• **About this task**
Restate the data below, keeping every line the same.

• **Extracted entries**
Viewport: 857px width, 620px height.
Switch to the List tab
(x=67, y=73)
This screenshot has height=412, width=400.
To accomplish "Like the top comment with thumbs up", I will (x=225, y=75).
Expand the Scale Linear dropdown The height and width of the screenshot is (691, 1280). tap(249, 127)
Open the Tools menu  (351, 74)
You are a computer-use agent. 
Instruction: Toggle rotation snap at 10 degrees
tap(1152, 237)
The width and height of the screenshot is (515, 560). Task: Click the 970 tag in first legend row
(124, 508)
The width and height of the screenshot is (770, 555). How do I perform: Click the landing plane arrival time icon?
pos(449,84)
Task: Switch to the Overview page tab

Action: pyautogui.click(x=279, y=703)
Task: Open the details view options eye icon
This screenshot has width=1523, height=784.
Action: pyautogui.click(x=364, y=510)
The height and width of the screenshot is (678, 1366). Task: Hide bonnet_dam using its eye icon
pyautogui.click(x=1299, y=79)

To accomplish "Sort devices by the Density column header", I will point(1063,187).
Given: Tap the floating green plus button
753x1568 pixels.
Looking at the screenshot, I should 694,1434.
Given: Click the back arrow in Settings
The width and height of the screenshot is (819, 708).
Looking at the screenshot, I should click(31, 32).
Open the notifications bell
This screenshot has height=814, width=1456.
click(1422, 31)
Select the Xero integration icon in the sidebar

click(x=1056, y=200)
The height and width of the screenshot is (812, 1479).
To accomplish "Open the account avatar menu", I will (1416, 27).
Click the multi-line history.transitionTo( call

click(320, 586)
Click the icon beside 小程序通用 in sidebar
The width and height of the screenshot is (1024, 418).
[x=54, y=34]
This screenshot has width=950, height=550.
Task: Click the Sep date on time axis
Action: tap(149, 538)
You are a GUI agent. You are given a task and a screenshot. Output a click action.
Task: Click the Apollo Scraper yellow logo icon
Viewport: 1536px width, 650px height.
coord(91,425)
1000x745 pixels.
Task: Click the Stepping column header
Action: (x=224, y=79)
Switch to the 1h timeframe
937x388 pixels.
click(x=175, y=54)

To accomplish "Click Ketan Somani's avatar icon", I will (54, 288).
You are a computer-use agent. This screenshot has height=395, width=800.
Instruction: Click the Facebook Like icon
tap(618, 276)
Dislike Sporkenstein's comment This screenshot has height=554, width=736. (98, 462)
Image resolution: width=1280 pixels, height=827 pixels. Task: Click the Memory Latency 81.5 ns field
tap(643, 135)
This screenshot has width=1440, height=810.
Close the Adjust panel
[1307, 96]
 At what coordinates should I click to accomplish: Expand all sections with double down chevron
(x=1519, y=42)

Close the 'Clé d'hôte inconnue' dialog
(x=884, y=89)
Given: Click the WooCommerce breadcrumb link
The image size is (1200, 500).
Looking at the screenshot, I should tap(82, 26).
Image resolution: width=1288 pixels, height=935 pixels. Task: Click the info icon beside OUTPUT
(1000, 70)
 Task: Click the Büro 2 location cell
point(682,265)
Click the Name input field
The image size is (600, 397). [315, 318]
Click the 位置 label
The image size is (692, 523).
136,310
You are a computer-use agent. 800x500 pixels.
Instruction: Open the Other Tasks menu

• **Task solution**
Viewport: 857px width, 620px height.
Switch to the List tab
(x=67, y=73)
This screenshot has height=412, width=400.
To accomplish "Like the top comment with thumbs up", I will (x=225, y=75).
Expand the Scale Linear dropdown The height and width of the screenshot is (691, 1280). tap(249, 127)
Open the Tools menu  (351, 74)
You are a computer-use agent. 
Instruction: Toggle rotation snap at 10 degrees
tap(1152, 237)
The width and height of the screenshot is (515, 560). Task: Click the 970 tag in first legend row
(124, 508)
The width and height of the screenshot is (770, 555). How do I perform: Click the landing plane arrival time icon?
pos(449,84)
Task: Switch to the Overview page tab

Action: pyautogui.click(x=279, y=703)
Task: Open the details view options eye icon
This screenshot has width=1523, height=784.
Action: pyautogui.click(x=364, y=510)
The height and width of the screenshot is (678, 1366). Task: Hide bonnet_dam using its eye icon
pyautogui.click(x=1299, y=79)

To accomplish "Sort devices by the Density column header", I will point(1063,187).
Given: Tap the floating green plus button
753x1568 pixels.
Looking at the screenshot, I should 694,1434.
Given: Click the back arrow in Settings
The width and height of the screenshot is (819, 708).
Looking at the screenshot, I should click(31, 32).
Open the notifications bell
This screenshot has height=814, width=1456.
click(1422, 31)
Select the Xero integration icon in the sidebar

click(x=1056, y=200)
The height and width of the screenshot is (812, 1479).
To accomplish "Open the account avatar menu", I will (1416, 27).
Click the multi-line history.transitionTo( call

click(320, 586)
Click the icon beside 小程序通用 in sidebar
The width and height of the screenshot is (1024, 418).
[x=54, y=34]
This screenshot has width=950, height=550.
Task: Click the Sep date on time axis
Action: tap(149, 538)
You are a GUI agent. You are given a task and a screenshot. Output a click action.
Task: Click the Apollo Scraper yellow logo icon
Viewport: 1536px width, 650px height.
coord(91,425)
1000x745 pixels.
Task: Click the Stepping column header
Action: (x=224, y=79)
Switch to the 1h timeframe
937x388 pixels.
click(x=175, y=54)

To accomplish "Click Ketan Somani's avatar icon", I will (54, 288).
You are a computer-use agent. This screenshot has height=395, width=800.
Instruction: Click the Facebook Like icon
tap(618, 276)
Dislike Sporkenstein's comment This screenshot has height=554, width=736. (98, 462)
Image resolution: width=1280 pixels, height=827 pixels. Task: Click the Memory Latency 81.5 ns field
tap(643, 135)
This screenshot has width=1440, height=810.
Close the Adjust panel
[1307, 96]
 At what coordinates should I click to accomplish: Expand all sections with double down chevron
(x=1519, y=42)

Close the 'Clé d'hôte inconnue' dialog
(x=884, y=89)
Given: Click the WooCommerce breadcrumb link
The image size is (1200, 500).
Looking at the screenshot, I should tap(82, 26).
Image resolution: width=1288 pixels, height=935 pixels. Task: Click the info icon beside OUTPUT
(1000, 70)
 Task: Click the Büro 2 location cell
point(682,265)
Click the Name input field
The image size is (600, 397). [315, 318]
Click the 位置 label
The image size is (692, 523).
136,310
You are a computer-use agent. 800x500 pixels.
Instruction: Open the Other Tasks menu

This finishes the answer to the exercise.